In–Co–Zn/C–N catalysts derived from ZIFs for selective hydrogenation of CO2 into methanol

Recently, In2O3-based catalysts have shown great promise in methanol synthesis from CO2 hydrogenation due to their high methanol selectivity. However, low CO2 conversion restricts their application. Herein, we report In2O3 combined with zeolitic imidazolate framework (ZIF)-derived Co–Zn/C–N catalysts for the CO2 hydrogenation reaction in a fixed-bed reactor. The catalysts were characterized by X-ray diffractometry, transmission electron microscopy, CO2 and H2 temperature desorption measurements, X-ray photoelectron spectroscopy, and in situ diffuse reflectance infrared Fourier transform spectroscopy. Compared to pure In2O3, In–Co–Zn/C–N-4 (PM) shows higher CO2 conversion, with even higher methanol selectivity.
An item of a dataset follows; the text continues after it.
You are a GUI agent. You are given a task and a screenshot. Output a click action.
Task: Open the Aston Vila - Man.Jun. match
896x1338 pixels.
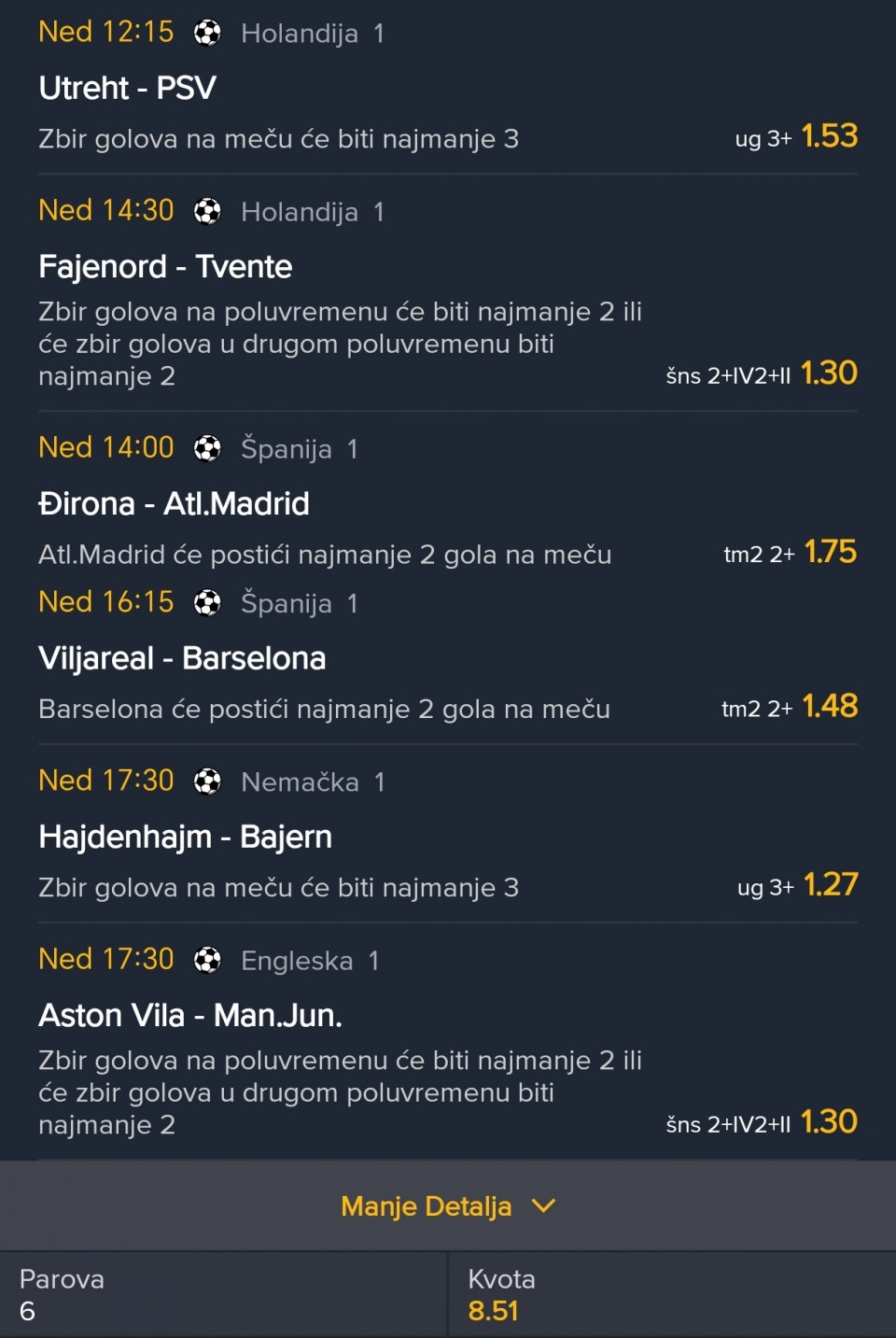(190, 1015)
A CO2 conversion of 7.0% was achieved with a methanol selectivity over 77% and the space time yield (STY) of methanol was 3.3 mmol gcat−1 h−1 under the conditions of H2/CO2 = 3 : 1, 2 MPa, 300 °C and GHSV = 6 L gcat−1 h−1. The In–Co–Zn/C–N-4 (IMP) catalyst shows much lower methanol selectivity (46.6%) and stability due to the formation of Co3InC0.75. ZnO effectively weakens the interactions between Co and In, and the physically-mixed method further prevents the formation of Co3InC0.75. DRIFTS results were used to predict the possible methanol and CO production pathway through a formate intermediate for the In–Co–Zn/C–N catalyst.